L'hyperprogression est « fulgurante », décrit l'oncologue. Dans l'étude, les chercheurs français ont choisi un critère exigeant pour la définir : un doublement de la tumeur, ce qui correspond à une cinétique multipliée par 8 en 3 dimensions. « On n'a jamais observé d'effet accélérateur avec les traitements ciblés et la chimiothérapie », rappelle le Pr Le Tourneau.

L'étude rétrospective française publiée dans « Annals of Oncology » et menée dans 4 centre français de référence (Institut Curie, Institut Gustave Roussy, centre Léon Bérard à Lyon et centre Antoine Lacassagne à Nice) révèle chez 34 patients traités dans le cadre d'essais cliniques que 30 % des cancers ORL traités par inhibiteurs de PD1/PDL1 vont présenter une hyperprogression tumorale avec mauvais pronostic associé.

La clinique sonne l'alarme

Une publication récente (2016) de l'Institut Gustave Roussy dans « Clinical Cancer Research » avait préalablement rapporté l'existence de ce phénomène d'accélération dans 9 % des cas tous cancers confondus. « Essentiellement dans le mélanome et le cancer du poumon, les deux indications phares des inhibiteurs de PD1/PDL1 », précise le Pr Le Tourneau.

« Dans notre étude en ORL, le phénomène était même observé chez 40 % des patients ayant une récidive locorégionale en territoire irradié, quand il ne l'était que chez 9 % des patients ayant des métastases à distance, souligne-t-il. Or près de deux tiers des patients ayant un cancer ORL vont présenter une récidive en territoire irradié ».

L'équipe de l'Institut Curie a d'ores et déjà modifié la prise en charge des cancers ORL traités par immunothérapie. « Dès la moindre suspicion clinique d'hyperprogression et avant même l'imagerie, on se pose et on arrête le traitement, explique le Pr Le Tourneau. Ce sont des signes locaux, tels que le volume tumoral visible mais surtout la douleur et le fait de ne plus arriver à manger ».

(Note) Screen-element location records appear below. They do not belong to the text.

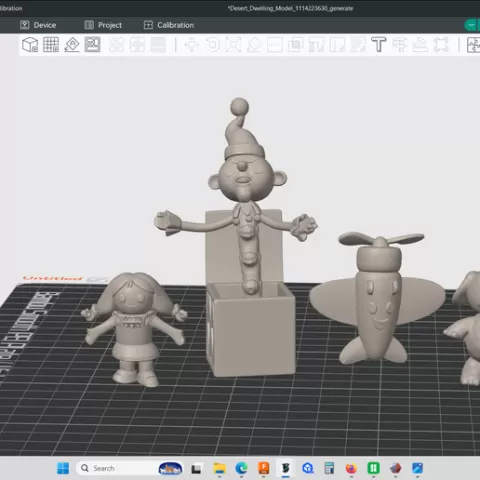Switch to the Project tab
Screen dimensions: 480x480
(103, 25)
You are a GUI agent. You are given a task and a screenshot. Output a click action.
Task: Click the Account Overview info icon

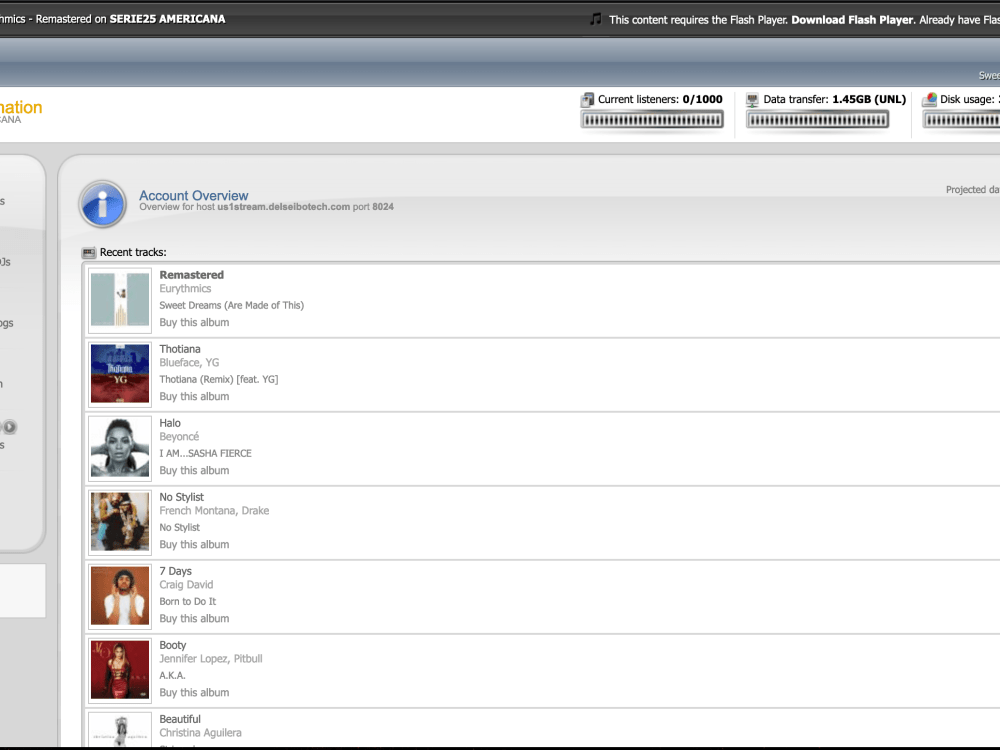click(x=102, y=204)
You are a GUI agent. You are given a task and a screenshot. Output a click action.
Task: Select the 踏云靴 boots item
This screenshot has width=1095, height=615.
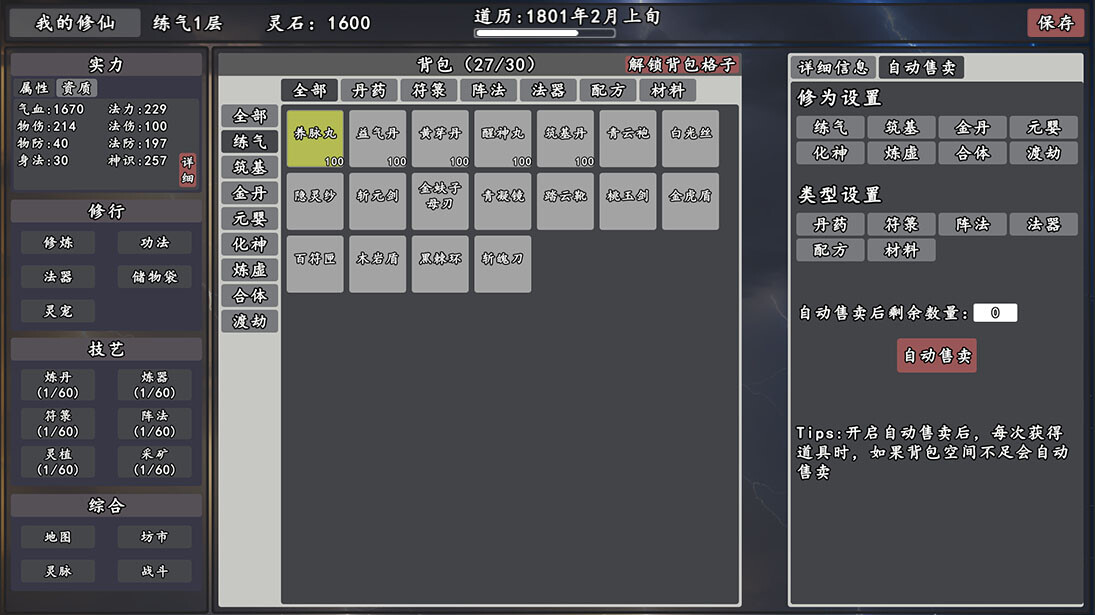(x=565, y=201)
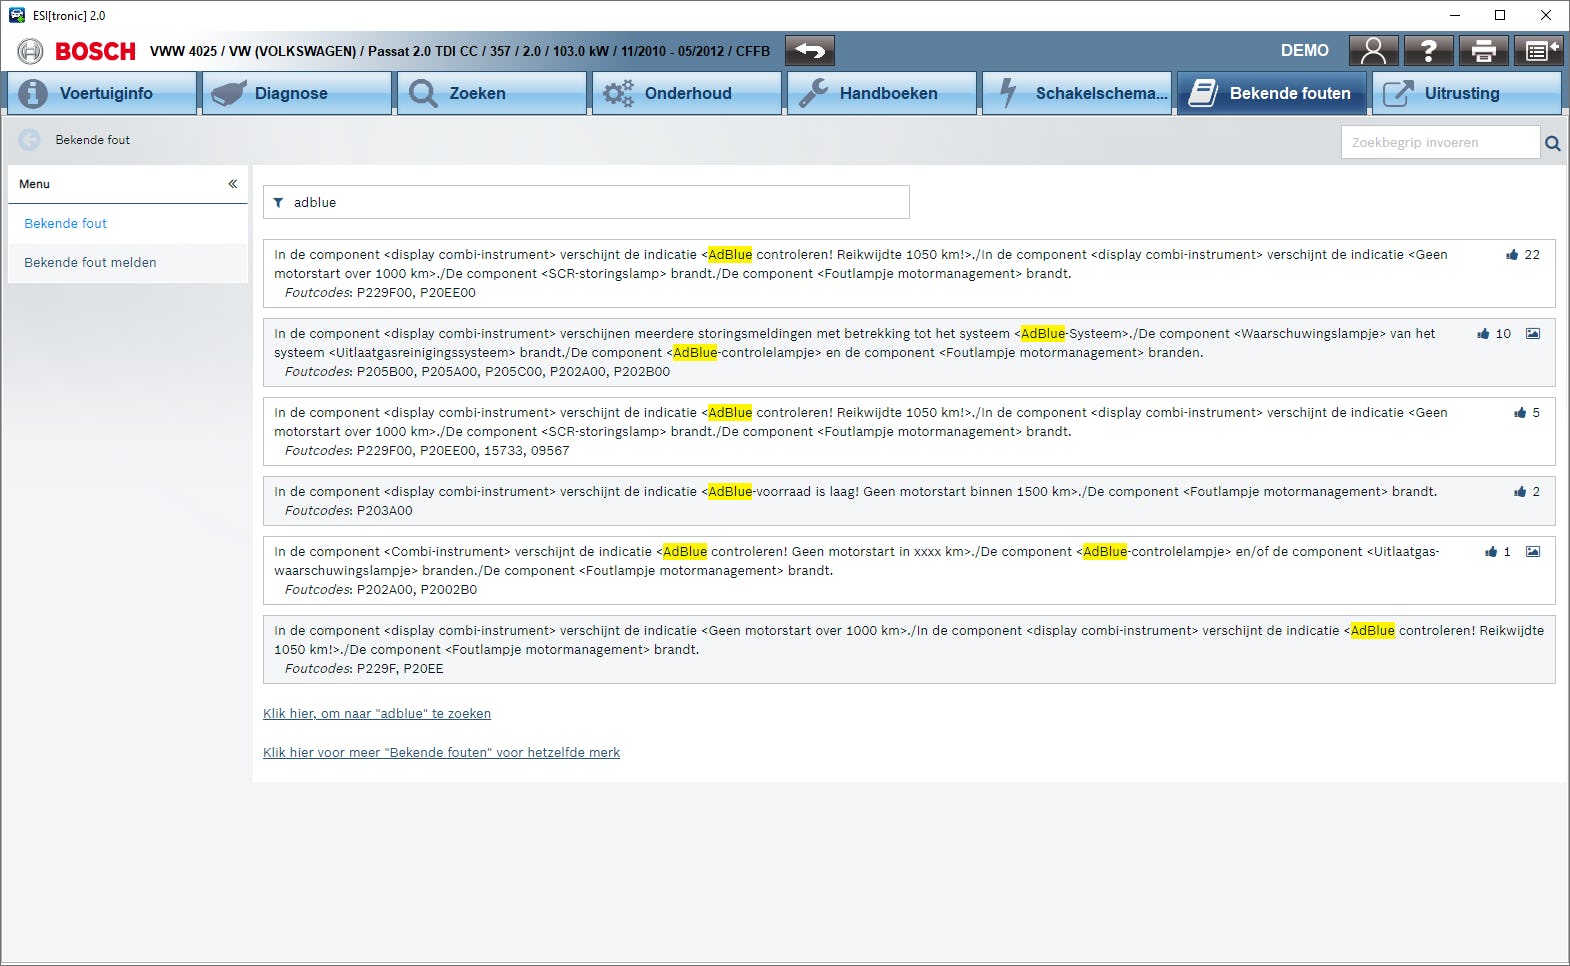Viewport: 1570px width, 966px height.
Task: Click link to search for "adblue"
Action: coord(376,714)
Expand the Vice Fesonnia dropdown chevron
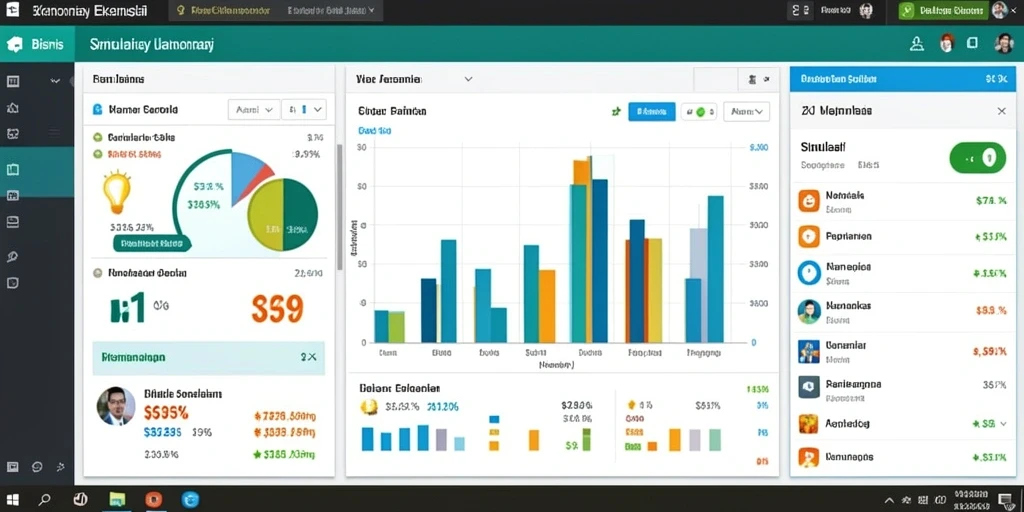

La pseudo-progression, une exception

Aucun cas de pseudo-progression n'a été constaté dans l'étude. « Ce concept d'augmentation transitoire de la tumeur en raison d'une réaction inflammatoire avant diminution a été survendu, estime l'oncologue. C'est vrai, il existe quelques cas de pseudo-progression, mais cela reste l'exception. C'est plus fréquent dans les mélanomes, à raison de 10-15 %, ce qui signifie que même dans ces cancers, il s'agit d'une vraie progression dans 85 à 90 % des cas ! ».

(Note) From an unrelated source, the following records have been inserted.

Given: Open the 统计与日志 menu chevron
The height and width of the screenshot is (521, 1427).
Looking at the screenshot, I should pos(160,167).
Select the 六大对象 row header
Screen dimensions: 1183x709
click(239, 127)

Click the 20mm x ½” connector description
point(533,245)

La leçon à tirer est « qu'en cas d'augmentation tumorale, il faut savoir arrêter précocement un traitement et diriger le patient vers autre chose, sauf argument fort comme une amélioration de l'état général ou une diminution des douleurs », considère le Pr Le Tourneau.

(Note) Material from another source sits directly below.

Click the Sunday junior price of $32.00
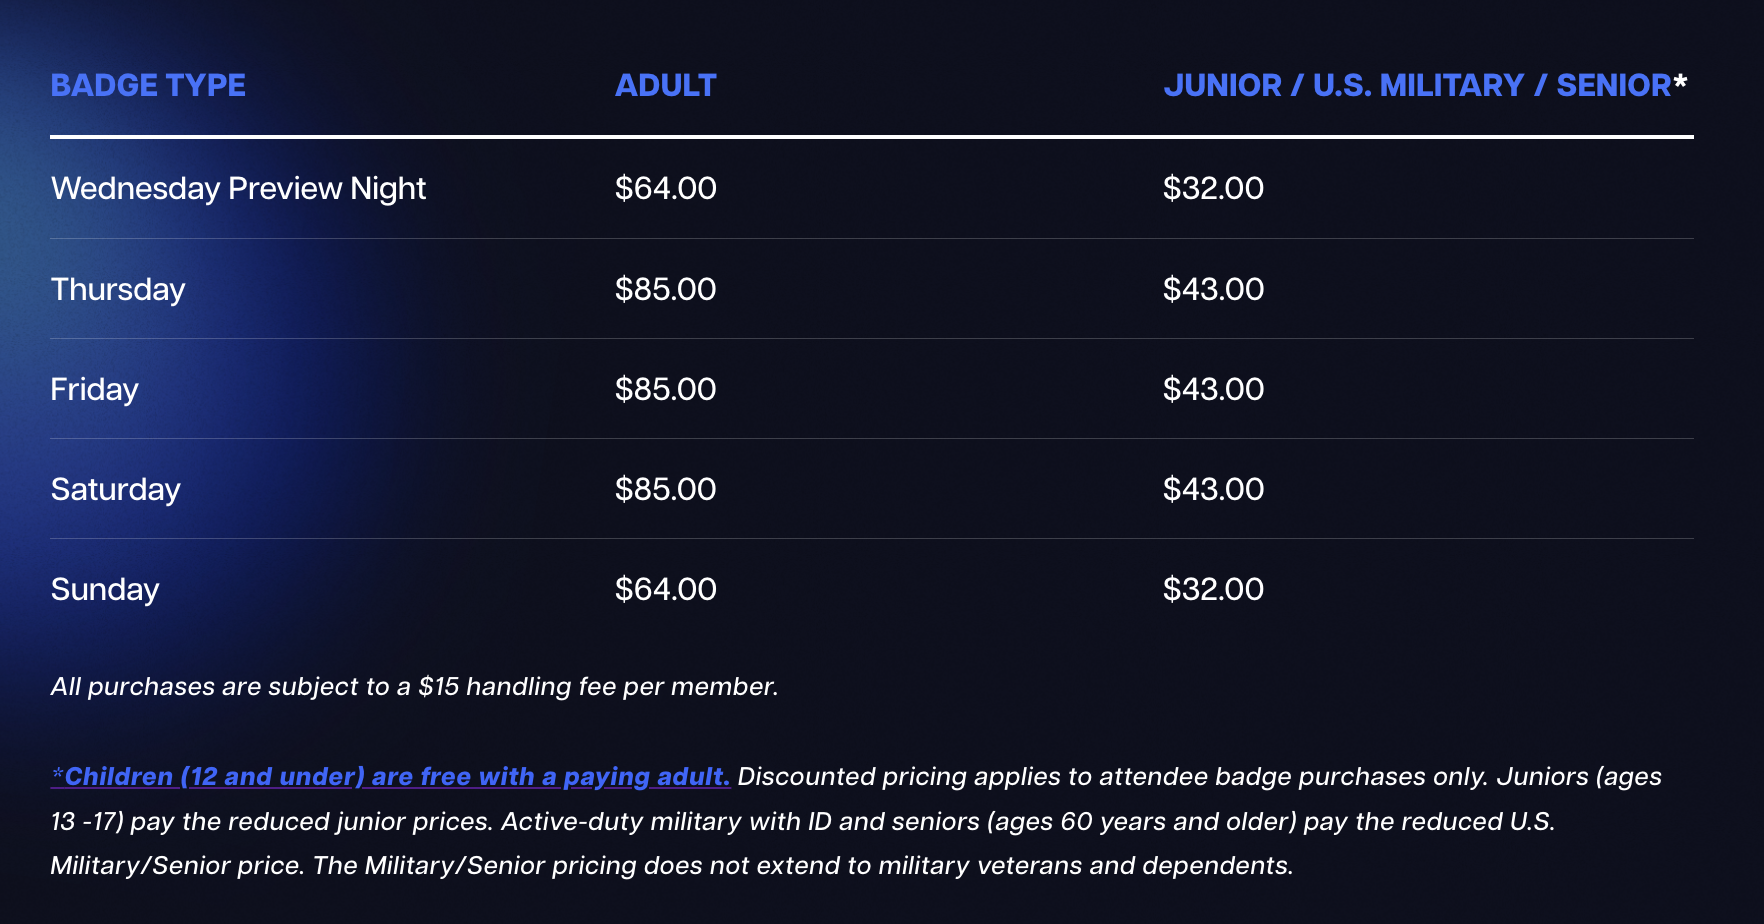1764x924 pixels. (x=1213, y=590)
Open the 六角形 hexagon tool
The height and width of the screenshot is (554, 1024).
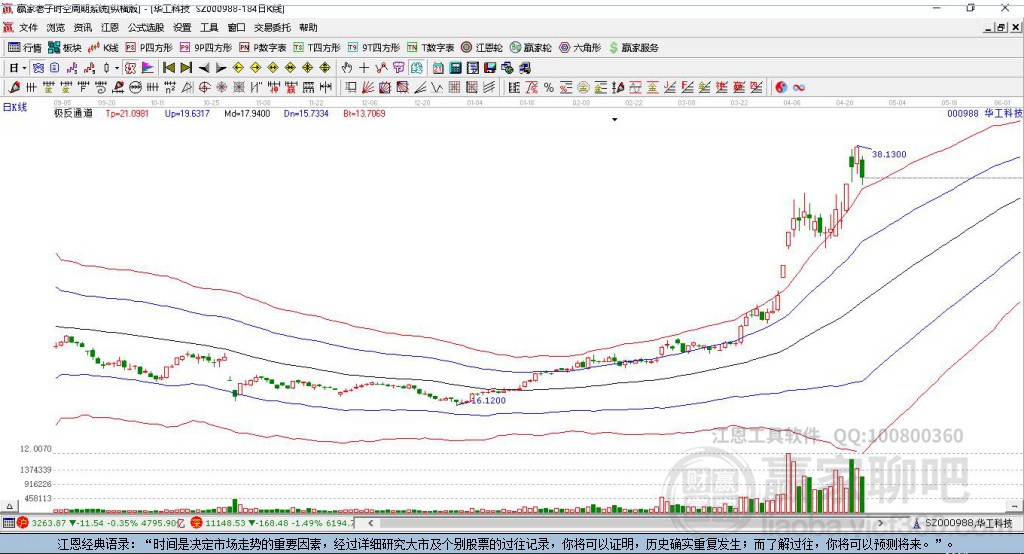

Aujourd'hui, il n'y a pas encore d'explications claires au phénomène, seulement des hypothèses. « On sait que le système immunitaire peut avoir un rôle double, freinateur ou accélérateur des tumeurs, explique Christophe Le Tourneau. Il est possible que certains marqueurs inversent la balance entre les deux. Autre hypothèse, le territoire irradié devient fibrosé, créant un obstacle mécanique » pour les cellules immunitaires. Une étude prospective avec le soutien d'UNICANCER va débuter pour mieux comprendre le phénomène et identifier des biomarqueurs de progression.